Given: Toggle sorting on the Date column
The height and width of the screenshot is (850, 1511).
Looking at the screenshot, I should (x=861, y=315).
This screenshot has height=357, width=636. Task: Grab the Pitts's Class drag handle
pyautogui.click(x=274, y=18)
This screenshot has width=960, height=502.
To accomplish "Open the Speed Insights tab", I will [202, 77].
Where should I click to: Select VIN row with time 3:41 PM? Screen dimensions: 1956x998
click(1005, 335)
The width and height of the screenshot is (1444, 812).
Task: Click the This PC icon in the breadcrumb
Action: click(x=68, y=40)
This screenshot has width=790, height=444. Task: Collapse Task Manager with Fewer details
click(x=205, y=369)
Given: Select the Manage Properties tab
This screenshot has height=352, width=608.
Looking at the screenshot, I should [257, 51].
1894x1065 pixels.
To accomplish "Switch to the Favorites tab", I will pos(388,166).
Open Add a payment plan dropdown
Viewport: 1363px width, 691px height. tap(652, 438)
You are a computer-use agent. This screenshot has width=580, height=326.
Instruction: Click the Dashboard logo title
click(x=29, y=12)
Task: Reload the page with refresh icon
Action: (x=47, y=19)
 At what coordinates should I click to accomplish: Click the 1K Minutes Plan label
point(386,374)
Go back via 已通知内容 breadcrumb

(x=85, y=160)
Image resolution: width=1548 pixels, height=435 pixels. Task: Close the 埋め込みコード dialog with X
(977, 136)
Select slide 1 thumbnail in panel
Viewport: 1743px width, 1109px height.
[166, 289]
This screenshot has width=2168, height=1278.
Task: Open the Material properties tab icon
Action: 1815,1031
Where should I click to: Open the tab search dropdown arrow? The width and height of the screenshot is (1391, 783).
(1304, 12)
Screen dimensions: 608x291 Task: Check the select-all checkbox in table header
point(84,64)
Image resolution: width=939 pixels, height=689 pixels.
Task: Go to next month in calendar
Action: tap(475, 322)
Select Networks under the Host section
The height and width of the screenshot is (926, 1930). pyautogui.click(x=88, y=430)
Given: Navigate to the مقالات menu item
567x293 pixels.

◆ ◆ ◆ ◆

* [Activity] Each record must be duplicated exactly, with none missing.

* [Answer section]
Given: Toggle sorting on the Date column
The height and width of the screenshot is (850, 1511).
Looking at the screenshot, I should (x=861, y=315).
This screenshot has height=357, width=636. Task: Grab the Pitts's Class drag handle
pyautogui.click(x=274, y=18)
This screenshot has width=960, height=502.
To accomplish "Open the Speed Insights tab", I will [202, 77].
Where should I click to: Select VIN row with time 3:41 PM? Screen dimensions: 1956x998
click(1005, 335)
The width and height of the screenshot is (1444, 812).
Task: Click the This PC icon in the breadcrumb
Action: click(x=68, y=40)
This screenshot has width=790, height=444. Task: Collapse Task Manager with Fewer details
click(x=205, y=369)
Given: Select the Manage Properties tab
This screenshot has height=352, width=608.
Looking at the screenshot, I should [257, 51].
1894x1065 pixels.
To accomplish "Switch to the Favorites tab", I will pos(388,166).
Open Add a payment plan dropdown
Viewport: 1363px width, 691px height. tap(652, 438)
You are a computer-use agent. This screenshot has width=580, height=326.
Instruction: Click the Dashboard logo title
click(x=29, y=12)
Task: Reload the page with refresh icon
Action: (x=47, y=19)
 At what coordinates should I click to accomplish: Click the 1K Minutes Plan label
point(386,374)
Go back via 已通知内容 breadcrumb

(x=85, y=160)
Image resolution: width=1548 pixels, height=435 pixels. Task: Close the 埋め込みコード dialog with X
(977, 136)
Select slide 1 thumbnail in panel
Viewport: 1743px width, 1109px height.
[166, 289]
This screenshot has width=2168, height=1278.
Task: Open the Material properties tab icon
Action: 1815,1031
Where should I click to: Open the tab search dropdown arrow? The width and height of the screenshot is (1391, 783).
(1304, 12)
Screen dimensions: 608x291 Task: Check the select-all checkbox in table header
point(84,64)
Image resolution: width=939 pixels, height=689 pixels.
Task: Go to next month in calendar
Action: tap(475, 322)
Select Networks under the Host section
The height and width of the screenshot is (926, 1930). pyautogui.click(x=88, y=430)
Given: Navigate to the مقالات menu item
567x293 pixels.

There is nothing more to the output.